** begin Provided passage **

The Antediluvian Project

(This is the second of two essays I wrote about Atlantis in 2002. The ideas are more focused and academically-grounded than those presented in the first piece, but readers will find both theses similar in tone and expression.) 

The view that most educated people hold regarding the origin of civilization has been put forward by the scientific community.

This theory suggests that civilization (based on criteria of scale, trade, social organization and architecture) originated in North Africa and Sumeria and was initiated by Egyptians, Assyrians and Babylonians. 

There is also evidence of Indo-Europeans in Britain at this time, and many advanced societies in China and all around the Pacific rim. The rough date given for this 'awakening' of civilization is c. 4,000 BCE.

As this is the accepted view, the anthropological perspective becomes necessarily linear, informed by a theory of evolution which favours change over time in a logical, predictable manner.

It is no surprise then, that any evidence of an exceptionally advanced civilization prior to 10,000 BCE would pose a profound epistemological problem for the scientific community.

In part, these problems remain basically theoretical.

The current paradigm of scientific thought considers the existence of an advanced civilization before the last global ice age to be a fiction, and will not allow for it, even given a growing body of physical evidence that supports the antediluvian perspective.

The other problem is essentially pragmatic: The 'misreading', if you will, of physical evidence, which has already been assessed within the framework of contemporary anthropology, has to be 'reread' within the matrix of the proposed antediluvian paradigm.

Whatever the case, there are lessons for a post-modern-millennial world in what is now considered prehistory. But before we can learn from them, a plausible reconstruction of the earth as it existed in those days must be undertaken.

 In The Wordsworth Dictionary of Phrase and Fable, the word 'antediluvian' is said to be “colloquially used for anything hopelessly outdated” (pg 38).

** end Provided passage **
** begin Material provided **

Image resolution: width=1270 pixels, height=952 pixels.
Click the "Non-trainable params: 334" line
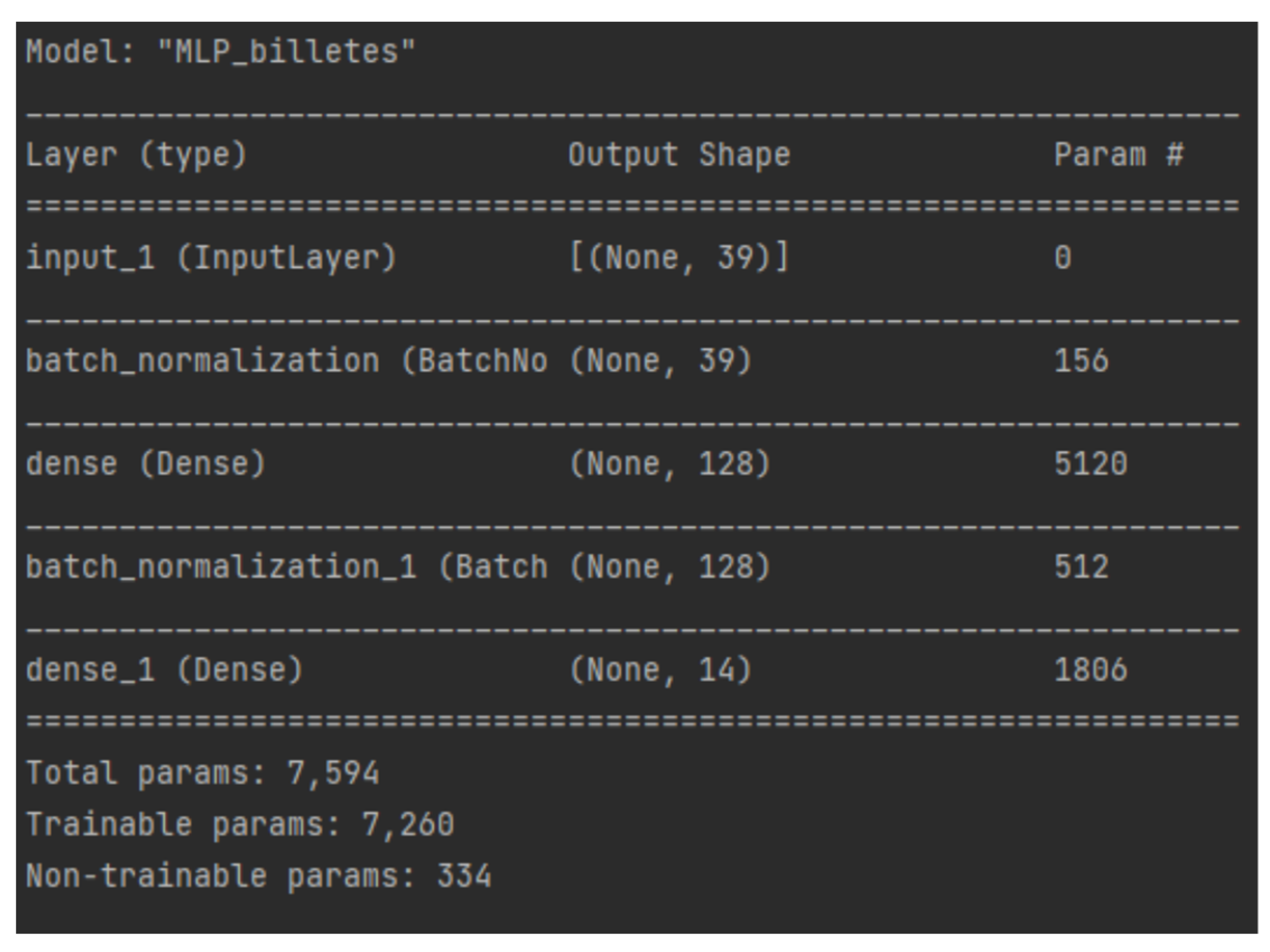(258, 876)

** end Material provided **
** begin Material provided **

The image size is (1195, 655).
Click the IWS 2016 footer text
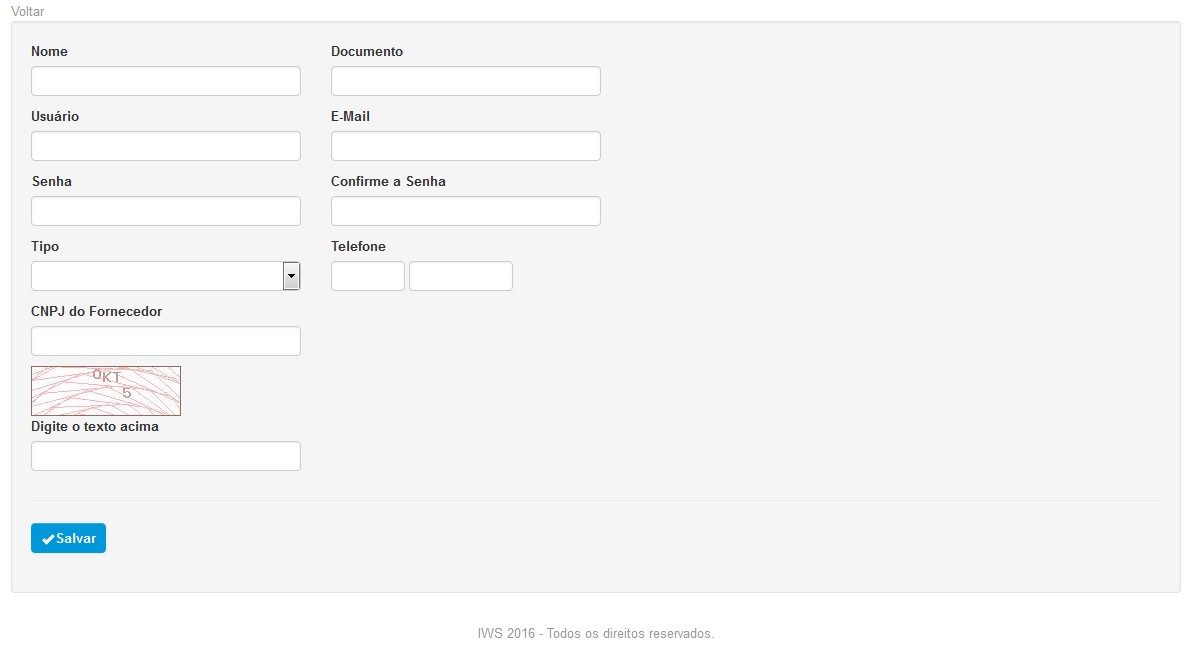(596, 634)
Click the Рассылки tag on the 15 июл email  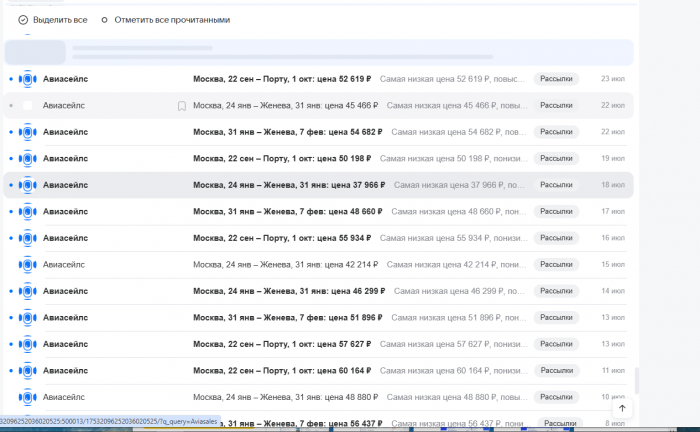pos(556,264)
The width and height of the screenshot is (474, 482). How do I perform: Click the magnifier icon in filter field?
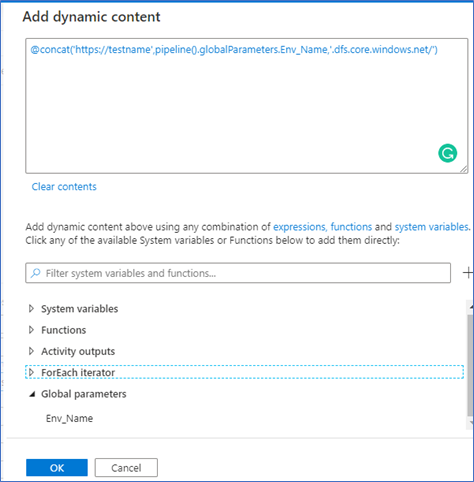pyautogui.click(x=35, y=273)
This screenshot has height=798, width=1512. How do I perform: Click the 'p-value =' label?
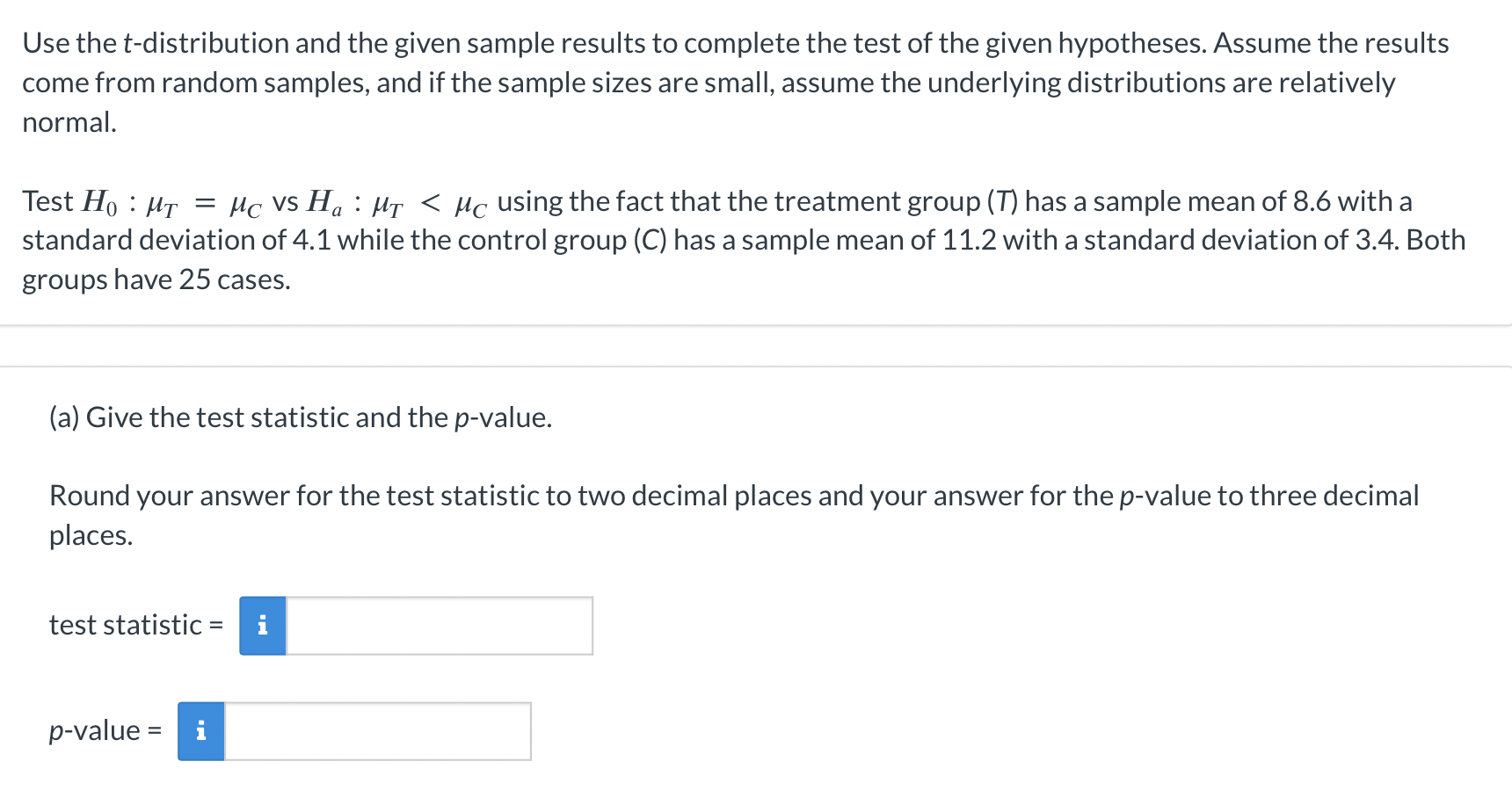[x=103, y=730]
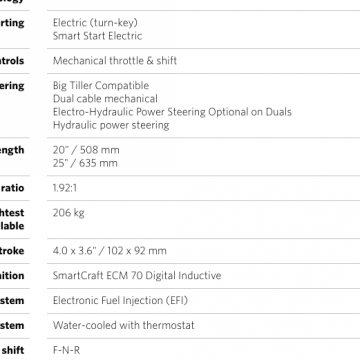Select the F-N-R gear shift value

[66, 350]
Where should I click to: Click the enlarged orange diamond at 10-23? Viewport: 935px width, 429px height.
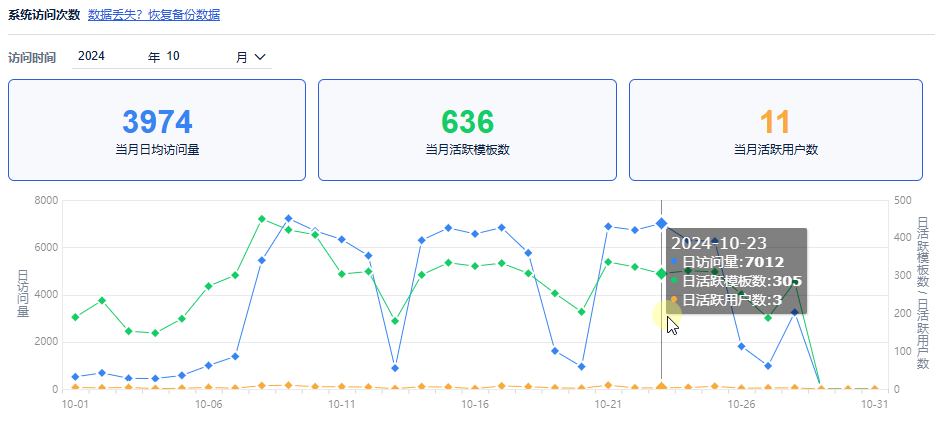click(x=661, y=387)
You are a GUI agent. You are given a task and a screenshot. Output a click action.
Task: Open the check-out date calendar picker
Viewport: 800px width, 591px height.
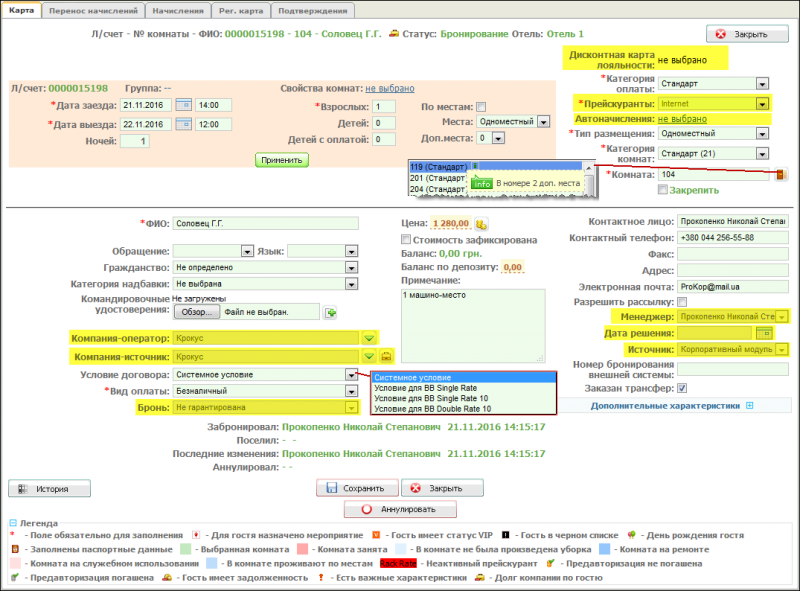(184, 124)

** end Material provided **

Request A
In the Antediluvian Project essay, what rough date is given for the "awakening" of civilization?
Request B
Return the part of the Antediluvian Project essay from "It is no surprise" up to and including "remain basically theoretical.".
The rows have nothing to do with the Antediluvian Project essay.

Finished answer A
About 4,000 BCE.

Finished answer B
It is no surprise then, that any evidence of an exceptionally advanced civilization prior to 10,000 BCE would pose a profound epistemological problem for the scientific community.

In part, these problems remain basically theoretical.